LU Decomposition Theory

LU Decomposition

Earlier, we explored how to transform a matrix \(\mathbf{A}\) into its upper triangular form \(\mathbf{U}\) through elimination. Now, we want to achieve the same result using matrices. We’ll call these matrices \(\mathbf{E}\), for elimination (a rather creative choice).

Elimination with Matrices

First, recall that when we multiply a matrix on the left, we’re essentially taking linear combinations of the rows of the matrix of the right. Consider the following example:

\(
\underbrace{ \begin{bmatrix}
0 & 0 & 1\\
0 & 2 & 0\\
3& 0 & 0\\
\end{bmatrix}}_{\text{left matrix}}
\) \(
\underbrace{\begin{bmatrix}
1 & 2 & 3\\
4 & 5 & 6\\
7 & 8 & 9\\
\end{bmatrix}}_{\text{right matrix}}
\) = \(
\begin{bmatrix}
7 & 8 & 9\\
8 & 10 & 12\\
3 & 6 & 9\\
\end{bmatrix}
\)

Here, we take the third row of the right matrix once and place it in the first row of the resulting matrix. Then, we take the second row twice and place it in the second row of the new matrix. Finally, we take the first row three times and place it in the last row of the resulting matrix.
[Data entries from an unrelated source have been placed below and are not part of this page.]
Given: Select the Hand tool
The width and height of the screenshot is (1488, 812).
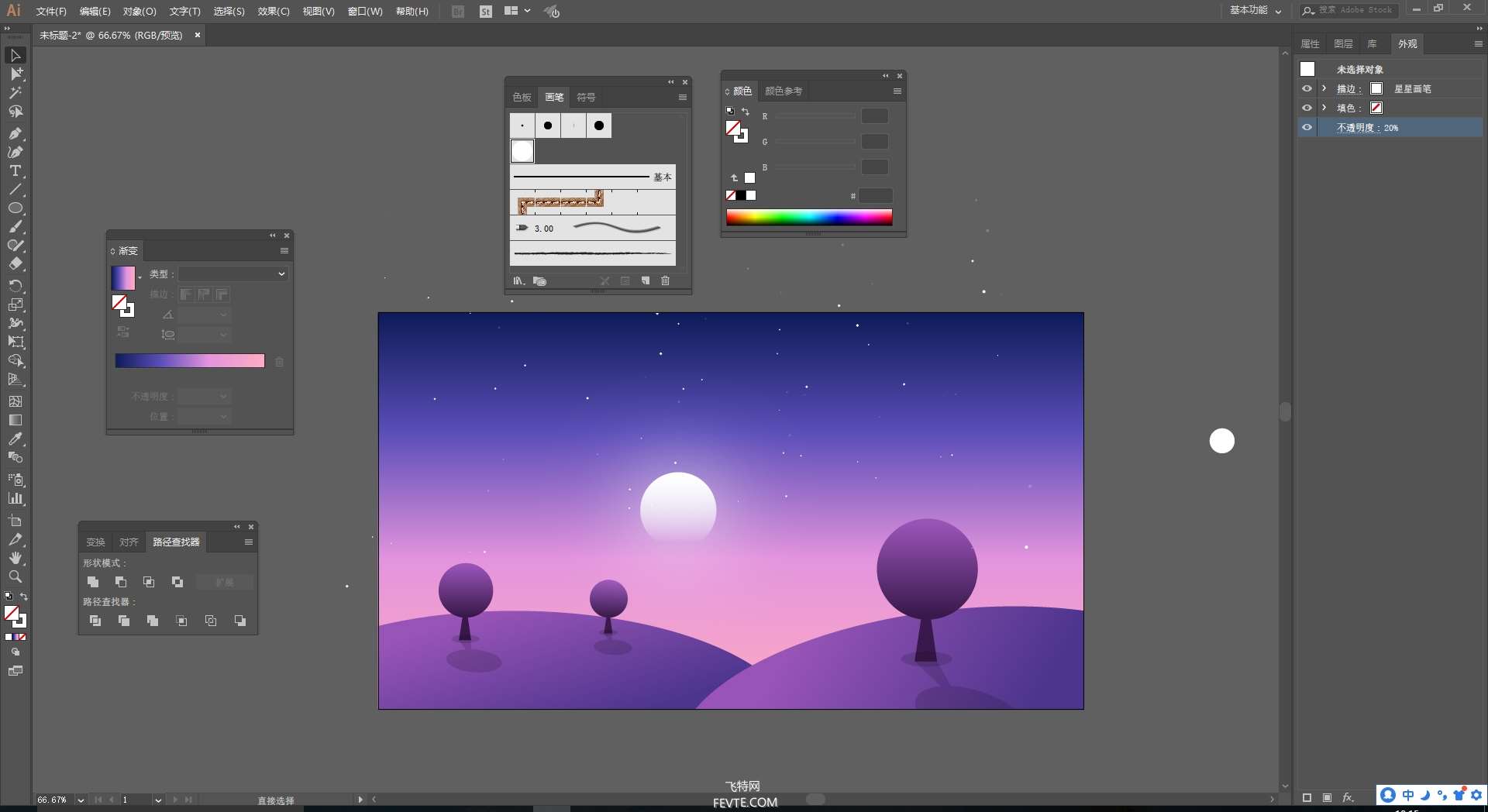Looking at the screenshot, I should coord(15,558).

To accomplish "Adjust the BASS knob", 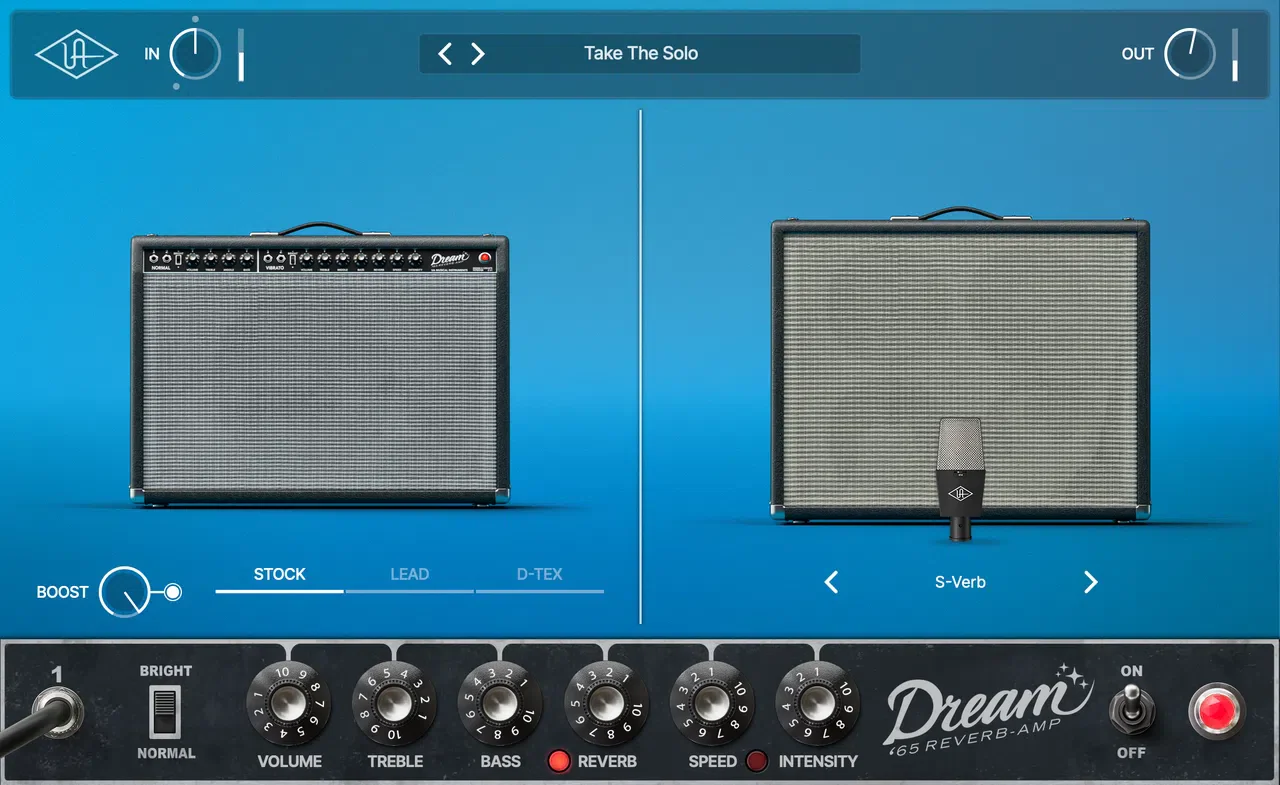I will (x=500, y=706).
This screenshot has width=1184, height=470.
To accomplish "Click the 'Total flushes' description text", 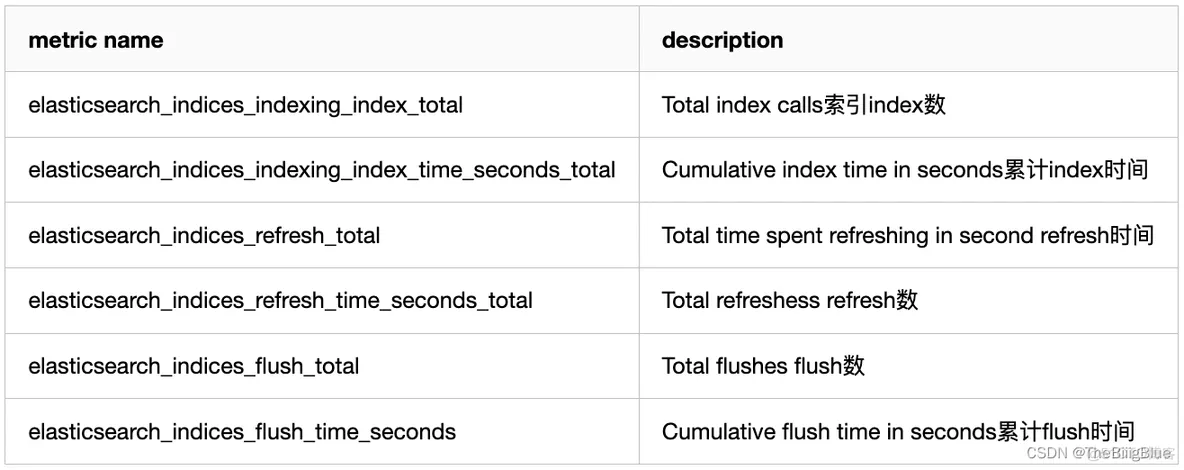I will 725,366.
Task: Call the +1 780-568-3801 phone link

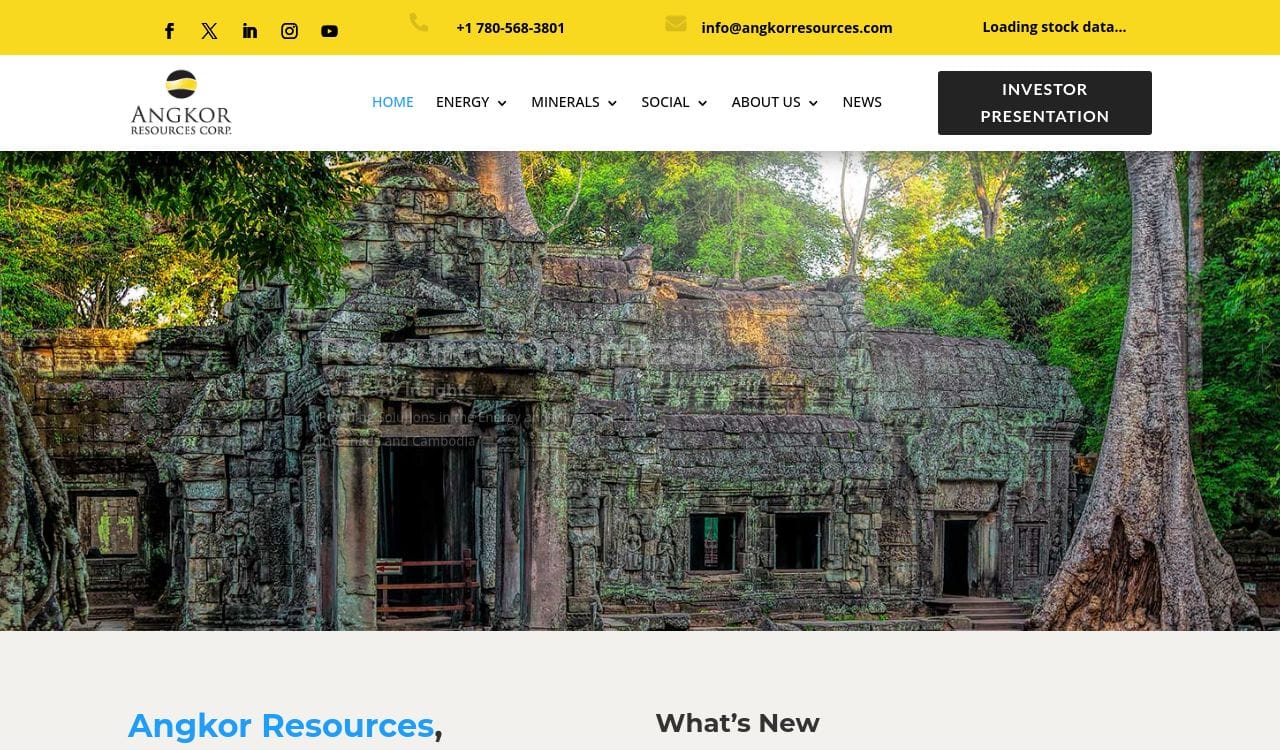Action: pos(510,28)
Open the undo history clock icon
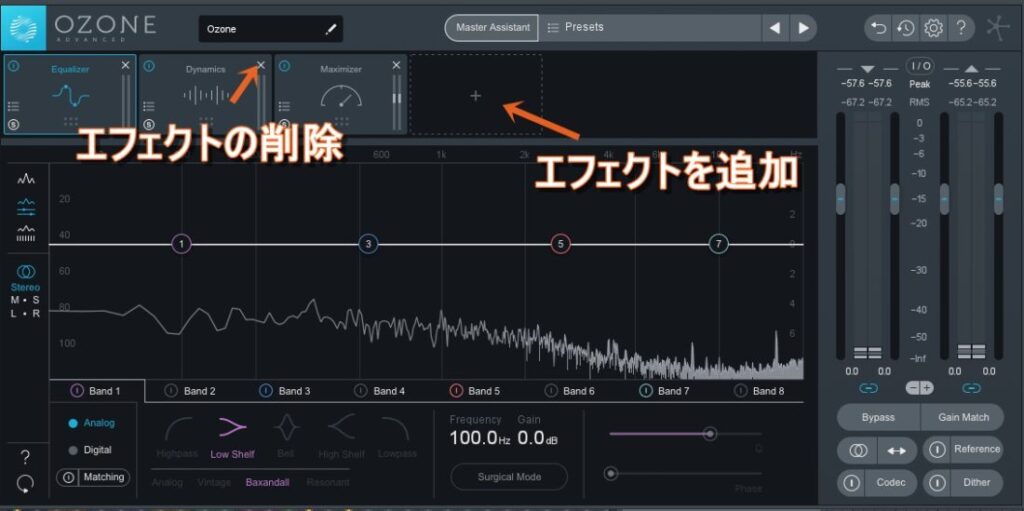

The general idea is that if a row \(i\) of the left matrix looks like \((x,0,0)\), it means you multiply the first row of the matrix on the right by \(x\) and place it in the same row \(i\) of the new matrix (so, the second row of the left matrix would place its result in the second row of the new matrix). If a row of the left matrix looks like \((x,y,0)\), you take the first and second rows of the right matrix, multiply them by \(x\) and \(y\) respectively, and then add them together. This sum is placed into the same row \(i\) of the new matrix.

Let’s say, we are presented with the following matrix \(\mathbf{A}\):

\(
\begin{bmatrix}
1 & 2 & 3\\
2 & 6 & 8\\
4 & 10 & 20\\
\end{bmatrix}
\)

Now, if we want to eliminate the number below the first pivot of matrix \(\mathbf{A}\), we can use the following matrix \(\mathbf{E_{21}}\) to achieve this.

\(
\mathbf{E}_{21}\mathbf{A}
=
\begin{bmatrix}
1 & 0 & 0\\
-2 & 1 & 0\\
0 & 0 & 1\\
\end{bmatrix}

\begin{bmatrix}
1 & 2 & 3\\
2 & 6 & 8\\
4 & 10 & 20\\
\end{bmatrix}
=
\begin{bmatrix}
1 & 2 & 3\\
0 & 2 & 2\\
4 & 10 & 20\\
\end{bmatrix}
\)

Notice how we got a zero under the pivot? This makes sense because the elimination matrix subtracts two times row 1 from row 2, leaving the other rows unchanged. How did we get the -2 in the (2,1) position? That’s the multiplier \(l_{21}\) we already know. The minus just tells us to subtract the rows.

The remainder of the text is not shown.